Apparent signs that it is time to reduce or stop training include joint pain, dizziness, palpitations and acute pain. "Our pain receptors are there for a reason," says Nelson. "There is a difference between pushing a heavy lifting set and not counting our body's signals."
However, there are gray areas.
For example, if you do heavy leg presses or squat and feel a load on your knees, you may just need to adjust your shape. Paul Ochoa, a New York physiotherapy physician and owner of F-Square Center Physiotherapy Paul Paul Ochoa, says one common solution is to focus on tracking your knees along the other toe to prevent them from focusing inward.
If your form is at risk because you feel pain (ie you put most of your weight on one side), this is another story. "If you stop compensating for (pain), it can also cause injuries, because now another muscle that wasn't supposed to be in that movement is being used, or maybe it's not being used in the best way," Nelson explains. In such cases, it is best to pause this particular exercise and seek professional help.

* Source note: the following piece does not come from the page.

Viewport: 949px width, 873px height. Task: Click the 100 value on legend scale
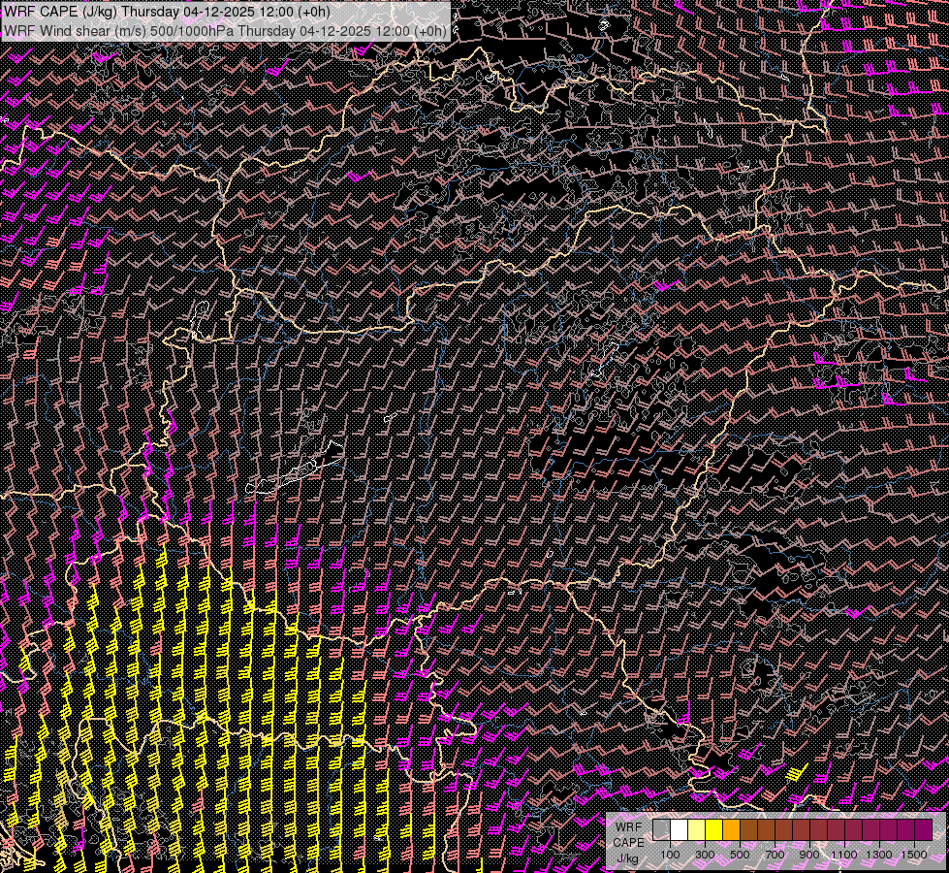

In particular, younger trainers or trainers who jump back into their routine after a long break, especially during exercise. In fact, Ochoa advises beginner trainers to start lightly and stay within the first month of low to moderate intensity training. After all, you need to give your bones, muscles, joints, tendons, and connective tissues time to adjust to the new stresses before increasing your intensity.
What's more, if you are just starting (or restarting) exercise mode, chances are that you are not yet in tune with your body's signals – and you may be in trouble here. "The reason I would be more conservative about (new trainers) is that they have no experience how to decipher the pain of muscle fatigue and anything else that could indicate that they are causing overuse injuries like tendonitis," Ochoa explains.
More experienced trainers should have an easier time distinguishing between normal muscle fatigue and abnormal pain, but even this group doesn't always know when to make it easier. Although most people recognize that acute pain is not good, dull pain can be more difficult to diagnose.
If it is you, think about whether the pain you are experiencing or the pain is new. If that's the case, change your daily workout. For example, if you feel a strong shoulder pain while doing a head press, try reducing the weight slightly. If you feel heavy pressing on a weight that usually does not cause you problems, allow your shoulders to rest for a few days. Sometimes a good old-fashioned vacation is needed to solve the problem, Ochoa said.
If you feel pain a week later when you re-visit this workout, consider visiting a doctor or physiotherapist for help.